Seven Socks

Seven socks without matches. Every time I washed a load of laundry, they would appear at the bottom of the basket as if mocking me. I did what every normal person would do; I put them back in the hamper to be washed again. It's like I believed that in the world of washing, drying, and folding, their mates would magically appear, and they would be reunited in grand ceremony before I transported them to the appropriate sock drawer to live happily ever after. I must have washed them hundreds of times but none of the socks was ever reunited with its mate. I don't know why I let it go on for so long. The other day, as I finished folding, I decided enough was enough. I scooped them up and threw them in the trash. The weight of the 'unmatchables' was immediately lifted and like the feeling you get when you balance your checkbook and come out to the penny, it was amazing. Why did I let the cycle of nonsense continue so long when it took 30 seconds to throw them away? So much of day-to-day life is completed on autopilot, and we rush from one thing to the next. The silver lining of the pandemic was that when everything shut down, we had time to think. Thinking lead to clarity and it was what prompted so many moves, job changes, and lifestyle changes. People who had been maintaining the status quo realized their lives could be simpler, less stressful, and ultimately happier. I read story after story about a shift to being more mindful and the impact even small changes had on the quality of life. Little by little, life returned to normal, and autopilot is once again overriding mindful decision making.

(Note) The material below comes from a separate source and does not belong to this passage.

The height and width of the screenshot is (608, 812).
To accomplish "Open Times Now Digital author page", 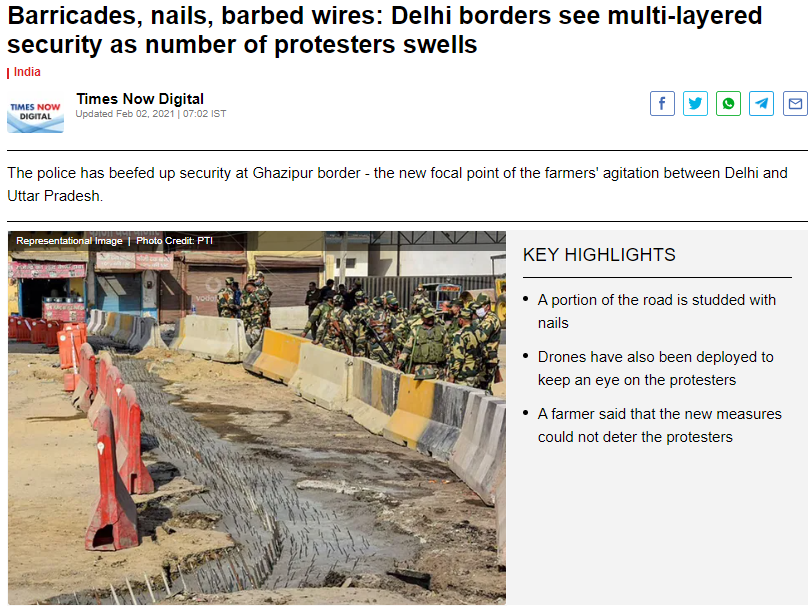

I know there will be other socks without matches. I hope that when I find them, they remind me to slow down, even if it’s just for a minute. If washing and drying those socks repeatedly symbolized the busywork of life, throwing them away represented productivity. I don't want to be on a wash, dry, repeat cycle, always busy but never getting anywhere. Now that I think about it, those socks were pretty wise, maybe I shouldn't have thrown them away.